Your response should be the complete set of records, reproduced exactly.

(Source data)
:::::

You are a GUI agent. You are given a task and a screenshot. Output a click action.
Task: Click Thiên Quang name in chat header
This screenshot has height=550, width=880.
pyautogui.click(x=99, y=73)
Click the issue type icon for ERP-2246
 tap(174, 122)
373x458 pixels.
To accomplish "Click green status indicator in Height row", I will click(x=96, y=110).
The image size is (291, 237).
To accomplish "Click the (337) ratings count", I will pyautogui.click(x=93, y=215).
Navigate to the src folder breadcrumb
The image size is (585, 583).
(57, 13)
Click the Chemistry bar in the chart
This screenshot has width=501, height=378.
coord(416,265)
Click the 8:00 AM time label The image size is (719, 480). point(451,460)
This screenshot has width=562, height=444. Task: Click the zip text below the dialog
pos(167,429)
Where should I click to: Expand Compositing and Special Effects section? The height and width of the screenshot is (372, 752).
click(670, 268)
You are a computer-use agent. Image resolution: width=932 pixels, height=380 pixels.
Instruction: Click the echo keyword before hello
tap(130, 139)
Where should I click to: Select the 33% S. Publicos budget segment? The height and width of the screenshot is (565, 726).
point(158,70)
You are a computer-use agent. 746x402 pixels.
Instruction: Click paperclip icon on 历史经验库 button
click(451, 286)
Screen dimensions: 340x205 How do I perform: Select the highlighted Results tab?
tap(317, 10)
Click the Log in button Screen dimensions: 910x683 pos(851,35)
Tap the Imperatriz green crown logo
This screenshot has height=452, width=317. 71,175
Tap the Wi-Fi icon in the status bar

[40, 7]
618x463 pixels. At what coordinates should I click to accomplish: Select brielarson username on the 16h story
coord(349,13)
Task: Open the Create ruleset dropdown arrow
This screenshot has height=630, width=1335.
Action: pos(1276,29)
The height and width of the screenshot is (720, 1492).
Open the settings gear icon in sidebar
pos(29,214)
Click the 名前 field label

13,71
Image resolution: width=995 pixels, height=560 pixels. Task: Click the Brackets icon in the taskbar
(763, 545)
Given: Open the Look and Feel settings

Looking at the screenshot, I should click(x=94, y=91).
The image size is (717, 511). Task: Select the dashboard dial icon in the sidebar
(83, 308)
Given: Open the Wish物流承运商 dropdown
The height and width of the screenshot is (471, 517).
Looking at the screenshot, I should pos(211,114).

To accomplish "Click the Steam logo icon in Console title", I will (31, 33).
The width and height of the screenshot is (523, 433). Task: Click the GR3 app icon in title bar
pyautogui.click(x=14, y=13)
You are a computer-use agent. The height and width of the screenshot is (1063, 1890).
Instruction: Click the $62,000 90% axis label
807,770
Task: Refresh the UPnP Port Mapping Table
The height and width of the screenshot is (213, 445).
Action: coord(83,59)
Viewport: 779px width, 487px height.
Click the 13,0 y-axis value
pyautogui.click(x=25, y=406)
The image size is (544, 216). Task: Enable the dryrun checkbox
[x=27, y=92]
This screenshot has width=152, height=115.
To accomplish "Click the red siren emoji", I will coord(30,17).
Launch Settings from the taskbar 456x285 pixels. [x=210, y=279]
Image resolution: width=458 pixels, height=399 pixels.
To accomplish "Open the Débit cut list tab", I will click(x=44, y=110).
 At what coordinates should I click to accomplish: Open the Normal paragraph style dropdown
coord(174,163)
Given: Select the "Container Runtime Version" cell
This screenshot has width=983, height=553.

:::::

* Answer box *
You are a GUI agent. You are given a task and a screenshot. Output a click action.
Task: Click Thiên Quang name in chat header
This screenshot has height=550, width=880.
pyautogui.click(x=99, y=73)
Click the issue type icon for ERP-2246
 tap(174, 122)
373x458 pixels.
To accomplish "Click green status indicator in Height row", I will click(x=96, y=110).
The image size is (291, 237).
To accomplish "Click the (337) ratings count", I will pyautogui.click(x=93, y=215).
Navigate to the src folder breadcrumb
The image size is (585, 583).
(57, 13)
Click the Chemistry bar in the chart
This screenshot has width=501, height=378.
coord(416,265)
Click the 8:00 AM time label The image size is (719, 480). point(451,460)
This screenshot has width=562, height=444. Task: Click the zip text below the dialog
pos(167,429)
Where should I click to: Expand Compositing and Special Effects section? The height and width of the screenshot is (372, 752).
click(670, 268)
You are a computer-use agent. Image resolution: width=932 pixels, height=380 pixels.
Instruction: Click the echo keyword before hello
tap(130, 139)
Where should I click to: Select the 33% S. Publicos budget segment? The height and width of the screenshot is (565, 726).
point(158,70)
You are a computer-use agent. 746x402 pixels.
Instruction: Click paperclip icon on 历史经验库 button
click(451, 286)
Screen dimensions: 340x205 How do I perform: Select the highlighted Results tab?
tap(317, 10)
Click the Log in button Screen dimensions: 910x683 pos(851,35)
Tap the Imperatriz green crown logo
This screenshot has height=452, width=317. 71,175
Tap the Wi-Fi icon in the status bar

[40, 7]
618x463 pixels. At what coordinates should I click to accomplish: Select brielarson username on the 16h story
coord(349,13)
Task: Open the Create ruleset dropdown arrow
This screenshot has height=630, width=1335.
Action: pos(1276,29)
The height and width of the screenshot is (720, 1492).
Open the settings gear icon in sidebar
pos(29,214)
Click the 名前 field label

13,71
Image resolution: width=995 pixels, height=560 pixels. Task: Click the Brackets icon in the taskbar
(763, 545)
Given: Open the Look and Feel settings

Looking at the screenshot, I should click(x=94, y=91).
The image size is (717, 511). Task: Select the dashboard dial icon in the sidebar
(83, 308)
Given: Open the Wish物流承运商 dropdown
The height and width of the screenshot is (471, 517).
Looking at the screenshot, I should pos(211,114).

To accomplish "Click the Steam logo icon in Console title", I will (31, 33).
The width and height of the screenshot is (523, 433). Task: Click the GR3 app icon in title bar
pyautogui.click(x=14, y=13)
You are a computer-use agent. The height and width of the screenshot is (1063, 1890).
Instruction: Click the $62,000 90% axis label
807,770
Task: Refresh the UPnP Port Mapping Table
The height and width of the screenshot is (213, 445).
Action: coord(83,59)
Viewport: 779px width, 487px height.
Click the 13,0 y-axis value
pyautogui.click(x=25, y=406)
The image size is (544, 216). Task: Enable the dryrun checkbox
[x=27, y=92]
This screenshot has width=152, height=115.
To accomplish "Click the red siren emoji", I will coord(30,17).
Launch Settings from the taskbar 456x285 pixels. [x=210, y=279]
Image resolution: width=458 pixels, height=399 pixels.
To accomplish "Open the Débit cut list tab", I will click(x=44, y=110).
 At what coordinates should I click to accomplish: Open the Normal paragraph style dropdown
coord(174,163)
Given: Select the "Container Runtime Version" cell
This screenshot has width=983, height=553.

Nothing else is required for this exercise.